(Excerpt to read)

-=-=-

Malena Lott is an award-winning writer and the author of three novels. Her latest release, Fixer Upper, is available in the Kindle store and will soon be available at other e-retailers. She resides in Oklahoma with her husband, three kids and a dog and readily admits to watching The Holiday and Love Actually every Christmas.

Here she shares some ideas for the primary cast and director of a big screen adaptation of Fixer Upper:
Being married to a film critic, I get to watch a lot of movies, including small indies that don't come to the big screen or don't quite make it to Oklahoma. It makes the exercise of picking one actor per character challenging, but after some wine and thought, here's my just-right picks:

Jennifer Connelly would make an incredible MACY THOMPSON BAXTER, the protagonist in my humorous third novel, Fixer Upper, who leaves the posh life for the pastures when her husband, U.S. Senate hopeful Trevor Baxter, misses her surprise birthday party to work on his campaign instead. The dashing, debonair Trevor would be none other than cutie-patootie Greg Kinnear, who really does handsome jackass like no one else.

Back at Dust Bowl Vineyard and Winery in Wakefield, Oklahoma, we have an amazing group of women Macy can turn to as she starts renovating her life with her hot pink toolbelt, one villian and two guys who are very happy to see Macy back home.

-=-=-

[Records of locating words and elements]
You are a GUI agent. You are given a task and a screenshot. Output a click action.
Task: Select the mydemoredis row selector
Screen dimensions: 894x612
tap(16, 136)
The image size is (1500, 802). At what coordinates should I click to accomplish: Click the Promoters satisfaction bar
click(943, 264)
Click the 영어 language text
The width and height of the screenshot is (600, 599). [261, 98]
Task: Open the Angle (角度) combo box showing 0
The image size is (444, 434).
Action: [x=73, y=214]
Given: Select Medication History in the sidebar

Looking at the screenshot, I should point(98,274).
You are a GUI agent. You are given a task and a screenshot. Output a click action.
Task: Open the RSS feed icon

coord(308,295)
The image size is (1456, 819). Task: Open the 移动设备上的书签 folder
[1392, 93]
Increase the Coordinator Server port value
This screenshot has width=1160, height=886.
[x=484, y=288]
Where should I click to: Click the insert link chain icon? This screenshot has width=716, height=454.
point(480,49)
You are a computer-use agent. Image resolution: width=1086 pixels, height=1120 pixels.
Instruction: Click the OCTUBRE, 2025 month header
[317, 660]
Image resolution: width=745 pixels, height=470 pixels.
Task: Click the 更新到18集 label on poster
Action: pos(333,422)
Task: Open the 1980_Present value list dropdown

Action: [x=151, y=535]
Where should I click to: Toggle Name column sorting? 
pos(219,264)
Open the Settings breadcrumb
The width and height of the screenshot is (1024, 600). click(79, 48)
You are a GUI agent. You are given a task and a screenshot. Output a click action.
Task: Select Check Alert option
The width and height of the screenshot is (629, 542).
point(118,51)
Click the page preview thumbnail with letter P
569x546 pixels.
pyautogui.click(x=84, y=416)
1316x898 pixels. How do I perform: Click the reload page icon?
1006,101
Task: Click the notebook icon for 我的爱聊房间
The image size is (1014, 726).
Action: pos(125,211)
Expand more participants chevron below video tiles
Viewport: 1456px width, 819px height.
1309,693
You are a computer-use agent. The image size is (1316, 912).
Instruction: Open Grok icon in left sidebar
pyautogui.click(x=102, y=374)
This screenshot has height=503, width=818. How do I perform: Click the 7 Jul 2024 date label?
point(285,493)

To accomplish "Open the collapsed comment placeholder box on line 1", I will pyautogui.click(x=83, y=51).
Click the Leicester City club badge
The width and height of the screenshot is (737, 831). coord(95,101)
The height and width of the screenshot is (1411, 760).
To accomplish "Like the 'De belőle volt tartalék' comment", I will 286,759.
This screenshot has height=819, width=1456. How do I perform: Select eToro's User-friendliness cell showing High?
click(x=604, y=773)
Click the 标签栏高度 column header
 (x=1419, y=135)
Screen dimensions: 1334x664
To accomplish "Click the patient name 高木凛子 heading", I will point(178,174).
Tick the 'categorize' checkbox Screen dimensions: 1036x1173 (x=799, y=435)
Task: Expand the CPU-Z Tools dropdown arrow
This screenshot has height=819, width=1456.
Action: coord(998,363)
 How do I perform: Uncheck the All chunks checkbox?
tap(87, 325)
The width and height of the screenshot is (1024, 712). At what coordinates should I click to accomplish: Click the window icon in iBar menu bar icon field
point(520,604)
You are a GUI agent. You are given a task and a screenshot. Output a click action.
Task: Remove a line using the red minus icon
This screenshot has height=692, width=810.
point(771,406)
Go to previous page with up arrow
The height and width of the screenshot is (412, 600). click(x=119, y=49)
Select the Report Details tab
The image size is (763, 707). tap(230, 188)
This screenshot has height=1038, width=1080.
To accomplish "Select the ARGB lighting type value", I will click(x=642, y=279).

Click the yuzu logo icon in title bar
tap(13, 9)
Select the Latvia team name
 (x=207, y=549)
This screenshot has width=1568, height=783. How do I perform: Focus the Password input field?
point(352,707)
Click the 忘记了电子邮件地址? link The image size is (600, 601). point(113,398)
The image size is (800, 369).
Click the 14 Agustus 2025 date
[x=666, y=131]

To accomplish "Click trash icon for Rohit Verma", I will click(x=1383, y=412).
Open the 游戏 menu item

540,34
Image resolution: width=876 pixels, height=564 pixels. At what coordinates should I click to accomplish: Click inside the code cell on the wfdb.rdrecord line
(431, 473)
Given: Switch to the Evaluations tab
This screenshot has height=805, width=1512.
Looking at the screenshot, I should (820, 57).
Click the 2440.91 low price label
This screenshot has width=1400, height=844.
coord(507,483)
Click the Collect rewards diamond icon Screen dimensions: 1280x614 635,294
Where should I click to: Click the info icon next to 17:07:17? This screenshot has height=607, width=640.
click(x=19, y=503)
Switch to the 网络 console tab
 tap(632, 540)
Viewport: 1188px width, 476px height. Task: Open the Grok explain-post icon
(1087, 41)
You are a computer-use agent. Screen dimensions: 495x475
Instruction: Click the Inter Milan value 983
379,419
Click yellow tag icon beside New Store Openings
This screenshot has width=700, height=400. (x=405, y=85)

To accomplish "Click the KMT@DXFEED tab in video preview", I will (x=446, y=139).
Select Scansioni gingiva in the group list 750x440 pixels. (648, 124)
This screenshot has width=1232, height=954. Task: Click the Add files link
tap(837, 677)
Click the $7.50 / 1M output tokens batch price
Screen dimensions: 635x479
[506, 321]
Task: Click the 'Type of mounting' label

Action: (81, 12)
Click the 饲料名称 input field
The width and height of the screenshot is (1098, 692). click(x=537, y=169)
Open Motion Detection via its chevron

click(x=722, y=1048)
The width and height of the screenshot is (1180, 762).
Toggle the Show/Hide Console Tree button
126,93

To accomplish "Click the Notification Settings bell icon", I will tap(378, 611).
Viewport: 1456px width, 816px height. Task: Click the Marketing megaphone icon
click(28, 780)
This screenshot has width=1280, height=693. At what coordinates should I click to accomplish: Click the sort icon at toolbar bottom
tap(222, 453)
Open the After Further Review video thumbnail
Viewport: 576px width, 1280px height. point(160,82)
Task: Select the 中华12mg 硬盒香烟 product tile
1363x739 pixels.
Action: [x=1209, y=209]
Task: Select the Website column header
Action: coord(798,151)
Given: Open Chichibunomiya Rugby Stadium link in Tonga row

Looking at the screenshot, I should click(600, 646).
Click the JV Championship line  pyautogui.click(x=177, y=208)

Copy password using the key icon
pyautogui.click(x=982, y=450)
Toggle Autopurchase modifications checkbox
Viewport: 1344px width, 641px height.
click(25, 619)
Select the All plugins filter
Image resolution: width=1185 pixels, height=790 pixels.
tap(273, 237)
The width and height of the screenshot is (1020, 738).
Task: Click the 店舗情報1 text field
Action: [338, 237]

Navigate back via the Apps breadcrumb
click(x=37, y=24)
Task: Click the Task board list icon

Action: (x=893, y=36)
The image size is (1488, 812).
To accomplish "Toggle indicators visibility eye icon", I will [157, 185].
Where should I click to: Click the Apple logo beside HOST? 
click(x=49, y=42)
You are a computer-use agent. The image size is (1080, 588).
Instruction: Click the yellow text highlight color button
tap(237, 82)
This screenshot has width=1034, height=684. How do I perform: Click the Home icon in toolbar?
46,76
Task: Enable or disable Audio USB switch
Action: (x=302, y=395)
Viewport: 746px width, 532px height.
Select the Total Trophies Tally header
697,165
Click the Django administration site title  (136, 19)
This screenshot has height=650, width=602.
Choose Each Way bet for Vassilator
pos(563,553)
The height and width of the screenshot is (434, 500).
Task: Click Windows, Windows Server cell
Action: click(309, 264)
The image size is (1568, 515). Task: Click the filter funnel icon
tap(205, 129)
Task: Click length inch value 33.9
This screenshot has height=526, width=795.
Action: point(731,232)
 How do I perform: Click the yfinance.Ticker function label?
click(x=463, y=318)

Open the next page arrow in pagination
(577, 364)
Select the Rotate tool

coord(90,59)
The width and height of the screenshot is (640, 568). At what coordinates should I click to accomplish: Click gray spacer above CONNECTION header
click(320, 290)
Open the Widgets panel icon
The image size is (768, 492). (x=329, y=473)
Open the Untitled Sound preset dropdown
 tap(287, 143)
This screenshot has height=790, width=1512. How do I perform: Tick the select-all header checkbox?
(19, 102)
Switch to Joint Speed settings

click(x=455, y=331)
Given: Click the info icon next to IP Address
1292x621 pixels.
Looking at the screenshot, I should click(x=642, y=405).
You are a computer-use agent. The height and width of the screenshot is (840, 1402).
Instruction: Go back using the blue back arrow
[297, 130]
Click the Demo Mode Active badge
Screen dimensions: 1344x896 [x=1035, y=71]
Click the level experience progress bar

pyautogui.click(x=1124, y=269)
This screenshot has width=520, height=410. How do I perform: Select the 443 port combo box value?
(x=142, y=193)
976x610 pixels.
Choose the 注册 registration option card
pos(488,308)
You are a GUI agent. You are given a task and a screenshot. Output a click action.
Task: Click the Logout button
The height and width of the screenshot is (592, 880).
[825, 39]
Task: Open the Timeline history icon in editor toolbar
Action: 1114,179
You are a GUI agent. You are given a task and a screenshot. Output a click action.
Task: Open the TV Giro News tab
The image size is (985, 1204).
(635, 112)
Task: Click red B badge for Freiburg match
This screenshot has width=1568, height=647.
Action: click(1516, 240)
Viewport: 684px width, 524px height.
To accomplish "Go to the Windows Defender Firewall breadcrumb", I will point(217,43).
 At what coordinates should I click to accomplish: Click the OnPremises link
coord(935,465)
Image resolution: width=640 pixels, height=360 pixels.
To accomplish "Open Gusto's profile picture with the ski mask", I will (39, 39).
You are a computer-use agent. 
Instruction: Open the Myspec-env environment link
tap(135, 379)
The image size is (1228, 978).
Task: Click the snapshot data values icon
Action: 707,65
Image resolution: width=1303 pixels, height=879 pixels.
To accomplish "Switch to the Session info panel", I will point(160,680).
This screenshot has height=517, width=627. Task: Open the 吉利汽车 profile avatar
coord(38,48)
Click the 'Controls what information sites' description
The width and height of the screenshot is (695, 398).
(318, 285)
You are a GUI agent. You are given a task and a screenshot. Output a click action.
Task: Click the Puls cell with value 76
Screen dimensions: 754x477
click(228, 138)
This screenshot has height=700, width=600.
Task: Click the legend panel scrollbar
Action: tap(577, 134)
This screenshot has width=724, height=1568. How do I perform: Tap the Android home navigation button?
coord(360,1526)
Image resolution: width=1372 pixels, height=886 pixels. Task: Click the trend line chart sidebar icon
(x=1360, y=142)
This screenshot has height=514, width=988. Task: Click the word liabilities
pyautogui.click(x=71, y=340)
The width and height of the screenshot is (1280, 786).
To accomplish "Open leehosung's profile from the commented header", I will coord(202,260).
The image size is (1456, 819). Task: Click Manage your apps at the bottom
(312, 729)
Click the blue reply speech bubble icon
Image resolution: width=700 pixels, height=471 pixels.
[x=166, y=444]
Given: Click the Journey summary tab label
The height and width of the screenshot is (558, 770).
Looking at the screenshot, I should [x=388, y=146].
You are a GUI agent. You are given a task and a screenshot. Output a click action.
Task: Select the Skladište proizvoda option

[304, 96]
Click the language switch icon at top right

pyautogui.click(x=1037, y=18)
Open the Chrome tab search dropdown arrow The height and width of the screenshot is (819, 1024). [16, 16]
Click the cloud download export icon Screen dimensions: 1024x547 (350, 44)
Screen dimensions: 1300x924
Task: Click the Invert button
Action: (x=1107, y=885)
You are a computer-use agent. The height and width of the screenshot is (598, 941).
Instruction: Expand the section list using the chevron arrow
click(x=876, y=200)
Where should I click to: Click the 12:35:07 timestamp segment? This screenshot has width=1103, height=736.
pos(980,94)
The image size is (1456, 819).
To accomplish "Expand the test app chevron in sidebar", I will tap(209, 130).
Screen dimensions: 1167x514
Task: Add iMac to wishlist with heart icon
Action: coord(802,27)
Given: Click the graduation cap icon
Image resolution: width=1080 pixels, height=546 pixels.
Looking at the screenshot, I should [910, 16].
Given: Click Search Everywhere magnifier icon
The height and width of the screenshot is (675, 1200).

-=-=-

(Tasks and exercises)
A – Transcribe the part of the text about the novel Fixer Upper starting at "Here she shares" and ending at "no one else.".
B – Pick up the text about the novel Fixer Upper where it stops and continue writing it.
The records are a separate body of material and are unrelated to the text about the novel Fixer Upper.

(Per-task outputs)
A –
Here she shares some ideas for the primary cast and director of a big screen adaptation of Fixer Upper:
Being married to a film critic, I get to watch a lot of movies, including small indies that don't come to the big screen or don't quite make it to Oklahoma. It makes the exercise of picking one actor per character challenging, but after some wine and thought, here's my just-right picks:

Jennifer Connelly would make an incredible MACY THOMPSON BAXTER, the protagonist in my humorous third novel, Fixer Upper, who leaves the posh life for the pastures when her husband, U.S. Senate hopeful Trevor Baxter, misses her surprise birthday party to work on his campaign instead. The dashing, debonair Trevor would be none other than cutie-patootie Greg Kinnear, who really does handsome jackass like no one else.

B –
Vintage-wearing straight-talker and baker TIFFANY (Macy's best friend): Amanda Peet (2012)

Vineyard owner, long-time farmer's wife and widow ANNE (Macy's mom): Susan Sarandon

Sassy, sexy octogenarian (married four times) NANA (CORA - Macy's paternal grandma): Betty White (Golden Girls)

Macy's nemesis, the butterfly-tattooed man-eater SHERATON: Nicollette Sheridan (Desperate Housewives)

BOONE, the town's crooked mayor, who is trying to buy the vineyard: Ian McShane (Deadwood)

Hot carpenter, CARTER, Macy's first love and high school boyfriend: Matthew McConaughey (How to Lose a Guy in 10 Days)

IAN, Macy's brainy classmate who has also come back home to heal his broken heart: Paul Rudd

Finally, the director would be Nora Ephron (of course! Sleepless in Seattle). She's so witty and fabulous and spot on.
Visit Malena Lott's website and blog.

--Marshal Zeringue

Tuesday, January 18, 2011

Milton T. Burton's "Nights of the Red Moon"

Milton T. Burton is the author of Nights of the Red Moon and two previous crime novels. He has been variously a cattleman, a political consultant, and a college history teacher. Burton lives in Jacksonville, Texas.

Bill Crider, author of the Dan Rhodes mysteries, writes: "Milton Burton writes about East Texas with wit, spice, and insight. His Caddo County sheriff, Bo Handel, has a shrewd mind to go along with his fancy pistol. He's the kind of man Sheriff Dan Rhodes would share a Dr Pepper with any day."

Here Burton shares an idea for casting his sheriff in a big screen adaptation:
As for playing the lead role, were he twenty years younger Dabney Coleman would be perfect for Bo Handel. I had no actor in mind. I write about the sort of people I know from my own East Texas environment, and if one of my books is ever made into a movie some actor can tailor himself to that rather than the other way around.
Read chapter one of Nights of the Red Moon, and learn more about the novel at the publisher's website.

Visit Milton T. Burton's blog.

--Marshal Zeringue

Saturday, January 15, 2011

Matthew Gallaway's "The Metropolis Case"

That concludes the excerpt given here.